Given text
System Configuration
The HVAC test system we developed consists of 12 subsystems that interface NI signal conditioning hardware through an NI DAQ module. Seven of these systems direct the control mechanisms and the others direct data acquisition and test sequencing.
We implemented a unique solution to the problems created by the need for two infrastructure support systems and five parallel test cells. Instead of implementing custom TCP/IP communication structures, we deployed LabVIEW network-published shared variable libraries at each CompactRIO and PXI real-time controller and interfaced them to the terminal-client PC through bound controls. This provides reliable, real-time communication for numerous I/O points while maintaining Microsoft Windows independence. Each real-time controller runs one or more Timed Loops, including subprocesses for acquisition, proportional integral derivative (PID) control, and shared variable updates.
The test sequencers communicate from the test controller to the control subsystem executing on the support real-time controller by providing updated setpoints through a shared variable. Because of the flexible capabilities of LabVIEW, we were able to construct an automated test solution that incorporates more than 1,700 shared variables distributed throughout the system – across more than 1,500 physical I/O points.
Using LabVIEW, our engineers also developed 40 PID loops, which control temperatures, flows, pressures, and humidity. We implemented thermodynamic calculations such as isentropic efficiency and superheat using a dynamic link library (*.dll) from NIST that integrates equations of state (EOSs) for a variety of refrigerants. The support real-time controllers communicate to system chillers and multiple variable frequency drives (VFDs) through Modbus I/O servers. In addition, each test controller deploys multiple external power analyzers through a Virtual Instrument Software Architecture (VISA) TCP/IP (VXI-11) connection.
Energy, Cost, and Time Savings
Our configuration saves energy because it provides heat integration between the condenser and evaporator loops. This minimizes the need for an external heat load on the UUT (except for transitory step changes) by controlling the flow of fluids through the loop interface heat exchanger with PID modules written in LabVIEW. Because it saves energy, it will also save our client significant costs because the company runs long-duration tests on a continual basis.

Check your understanding
1) From the HVAC test system description, copy the passage that begins at the words "Using LabVIEW, our" and ends after the words "TCP/IP (VXI-11) connection.", without any changes.
2) According to the HVAC test system description, what quantities do the 40 PID loops control?

Data shown
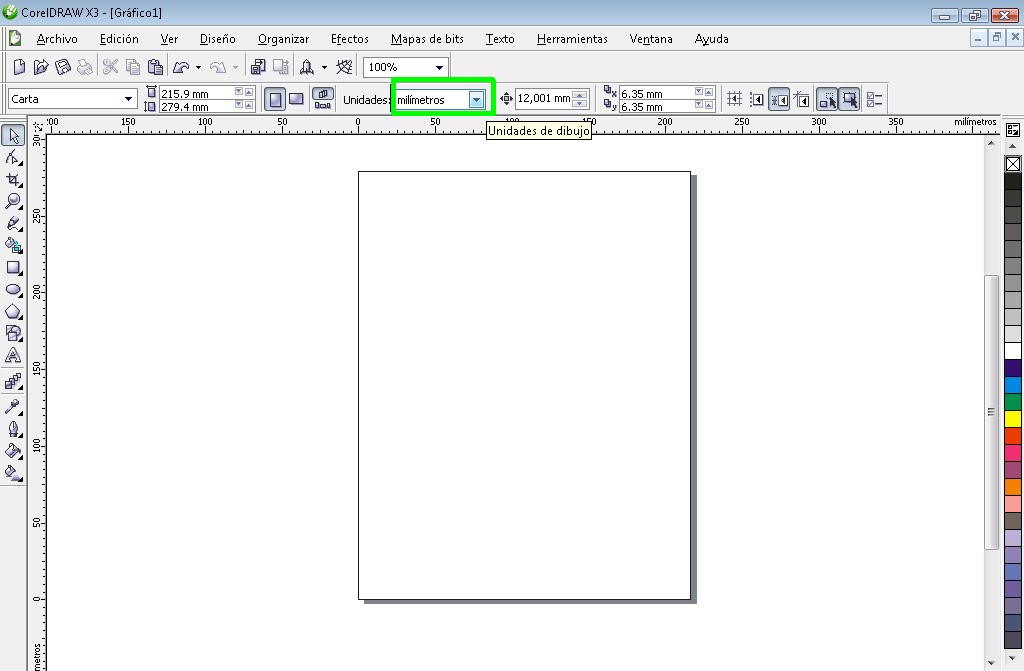Viewport: 1024px width, 671px height.
Task: Switch page to landscape orientation
Action: click(295, 99)
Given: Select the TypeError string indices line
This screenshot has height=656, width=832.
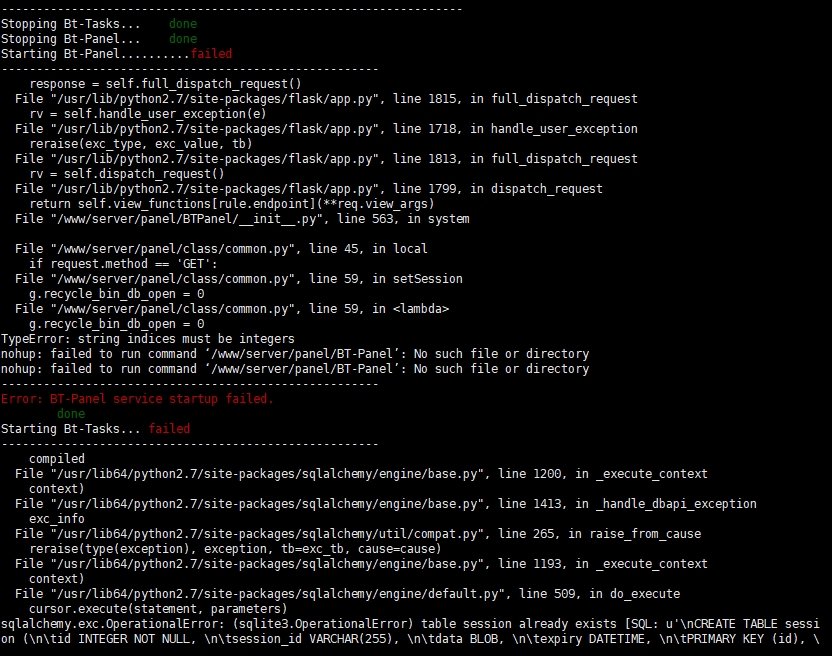Looking at the screenshot, I should pyautogui.click(x=148, y=338).
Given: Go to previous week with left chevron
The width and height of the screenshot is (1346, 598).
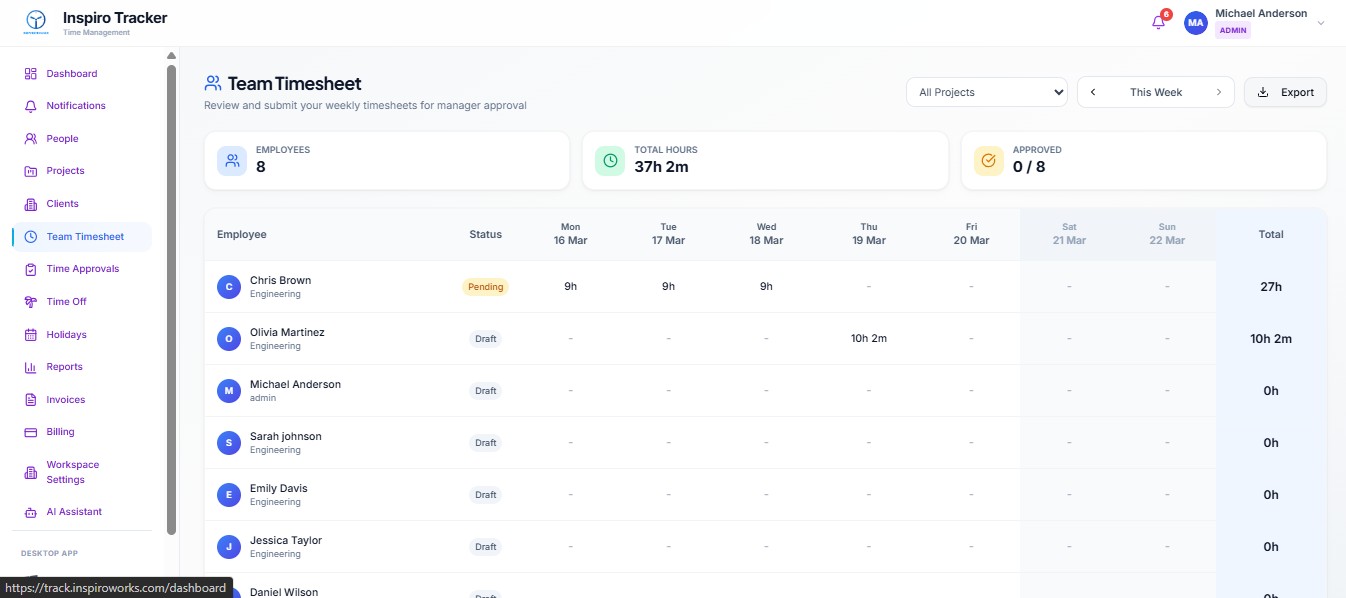Looking at the screenshot, I should 1093,92.
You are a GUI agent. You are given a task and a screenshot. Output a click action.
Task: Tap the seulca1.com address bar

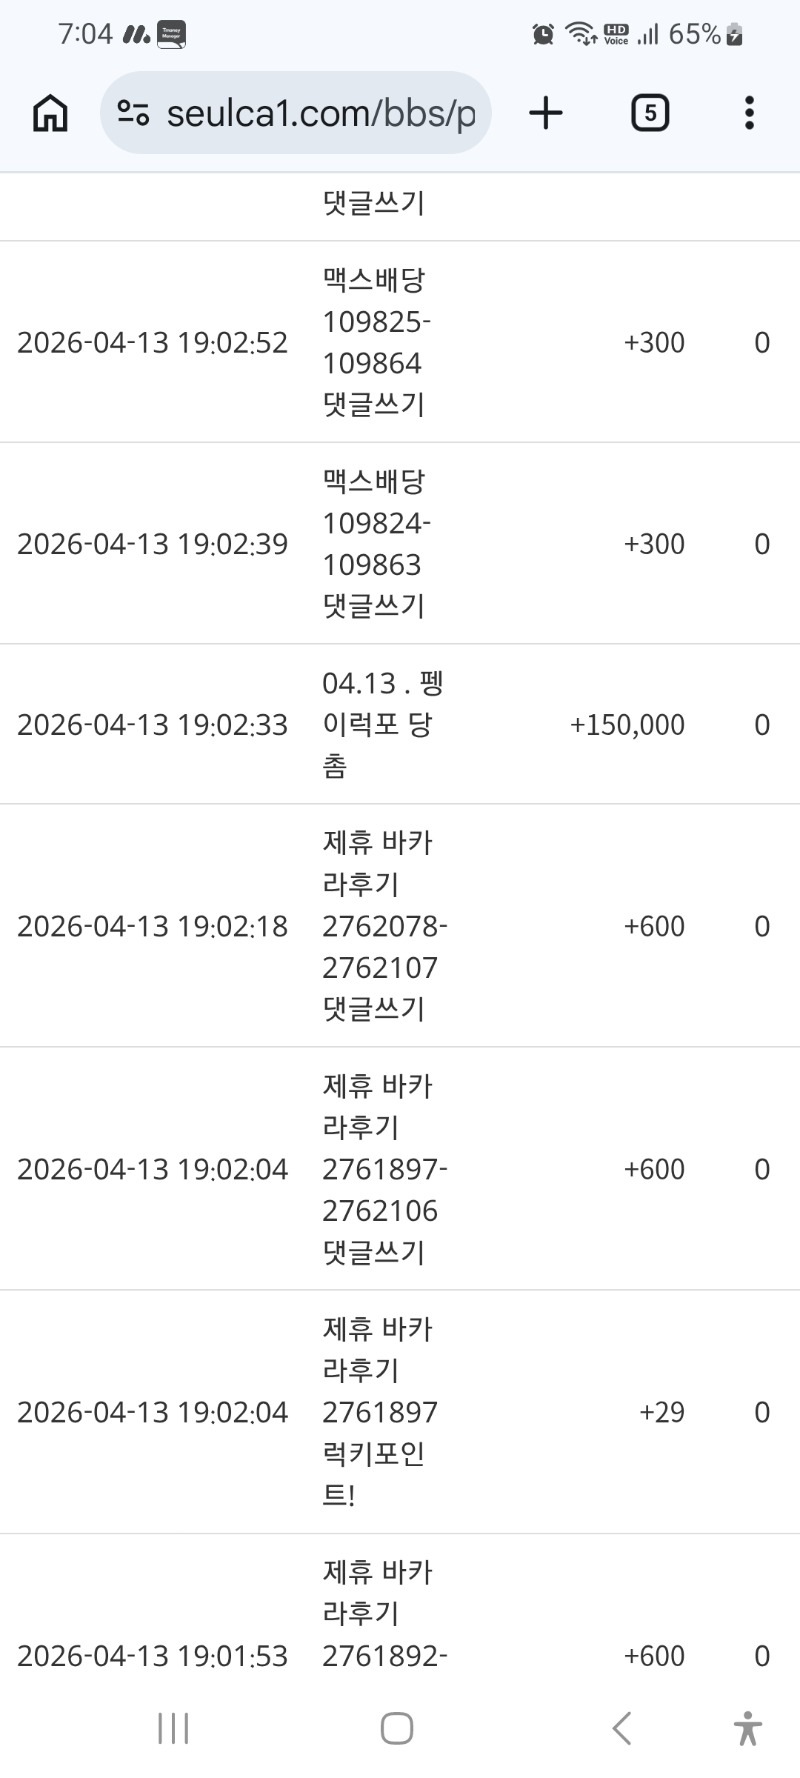pos(320,113)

Solutions to the problems
1)
Using LabVIEW, our engineers also developed 40 PID loops, which control temperatures, flows, pressures, and humidity. We implemented thermodynamic calculations such as isentropic efficiency and superheat using a dynamic link library (*.dll) from NIST that integrates equations of state (EOSs) for a variety of refrigerants. The support real-time controllers communicate to system chillers and multiple variable frequency drives (VFDs) through Modbus I/O servers. In addition, each test controller deploys multiple external power analyzers through a Virtual Instrument Software Architecture (VISA) TCP/IP (VXI-11) connection.

2)
- temperatures
- flows
- pressures
- humidity